Gus -- My post merely attempts to explain why McCain is suspending his campaign/etc. to try to address the crisis. It is not at odds with the fact that Dems control Congress, or even with your opinion regarding who caused the mess, much of which I agree with. Anon 9:46.

Anonymous said...

Gus. . .in case YOU haven't noticed, the Republicans have been in the White House the last 8 freakin' years and controlled Congress for the last 6 of those years. Yeah, Gus, go ahead and blame the Democrats. While you're at it, why don't you blame Clinton, Carter, et al.

Jay Bullock said...

John McCain will spend the next six weeks or so hearing it said that he has admitted that he does not understand the economy and, while that's not quite what he said ...

In the interest of fairness, this is what he did say:
“The issue of economics is not something I’ve understood as well as I should,” he said. But, “I’ve got Greenspan’s book."

◆ PROVIDED DATA:
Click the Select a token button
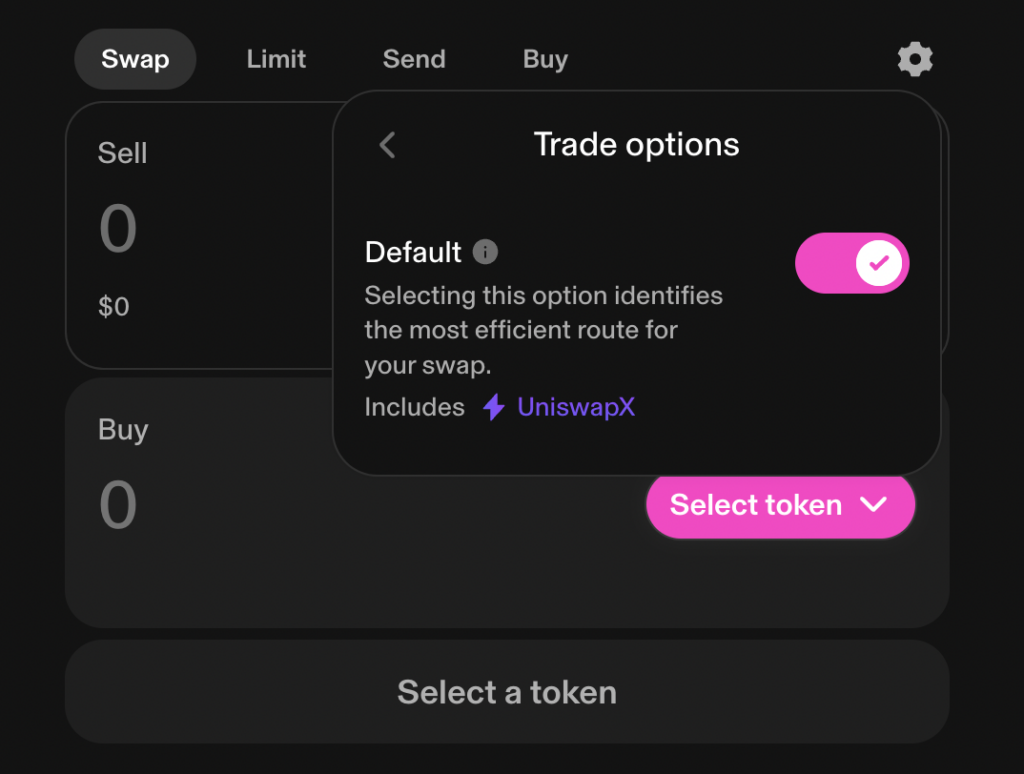The image size is (1024, 774). pyautogui.click(x=507, y=690)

◆ PROMPT:
Retype, character for character, the portion of the comment thread on McCain and the economy that lies between "Gus. . .in case" and "Carter, et al.", inclusive.

◆ SOLUTION TO THE PROBLEM:
Gus. . .in case YOU haven't noticed, the Republicans have been in the White House the last 8 freakin' years and controlled Congress for the last 6 of those years. Yeah, Gus, go ahead and blame the Democrats. While you're at it, why don't you blame Clinton, Carter, et al.